**ABOUT THIS EXERCISE:**
Repeat, exactly as written, all of the entries, but not their pictures.

+++

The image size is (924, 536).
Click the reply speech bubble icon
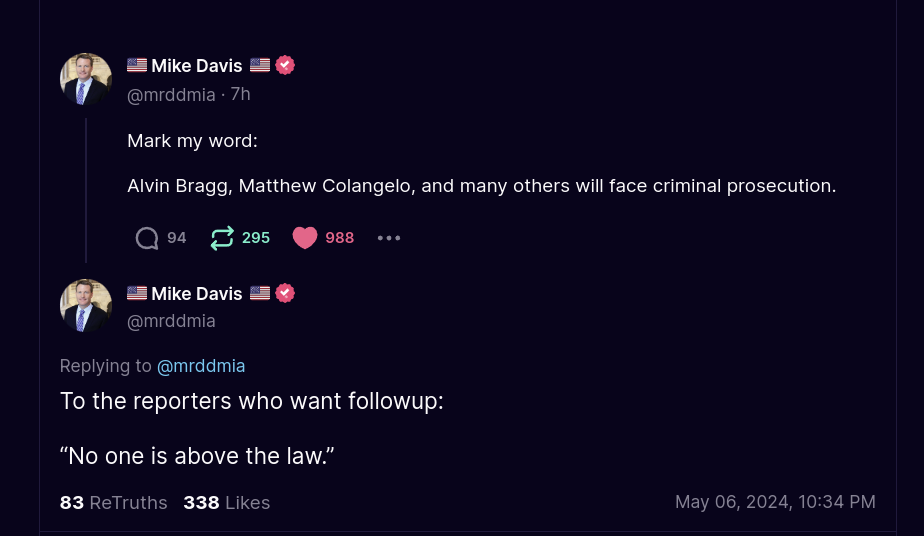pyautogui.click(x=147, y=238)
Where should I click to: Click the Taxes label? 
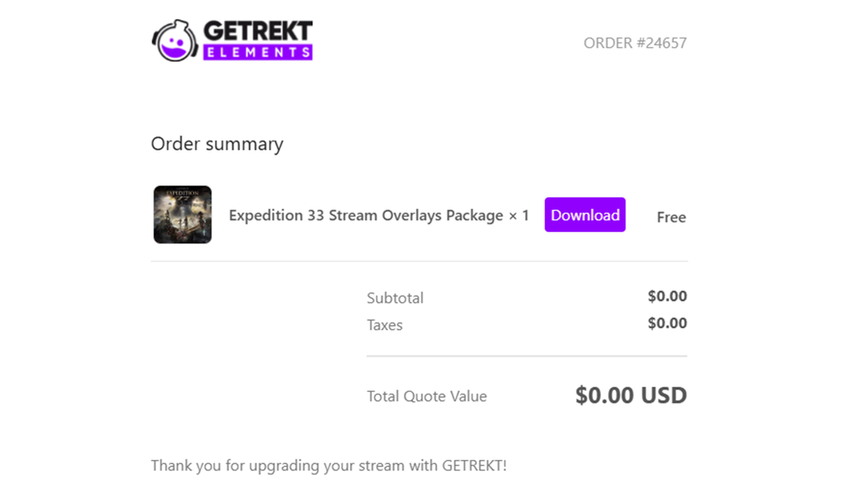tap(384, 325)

+++

**SOLVED EXERCISE:**
The image size is (924, 536).
Click the reply speech bubble icon
pyautogui.click(x=147, y=238)
Where should I click to: Click the Taxes label? 
tap(384, 325)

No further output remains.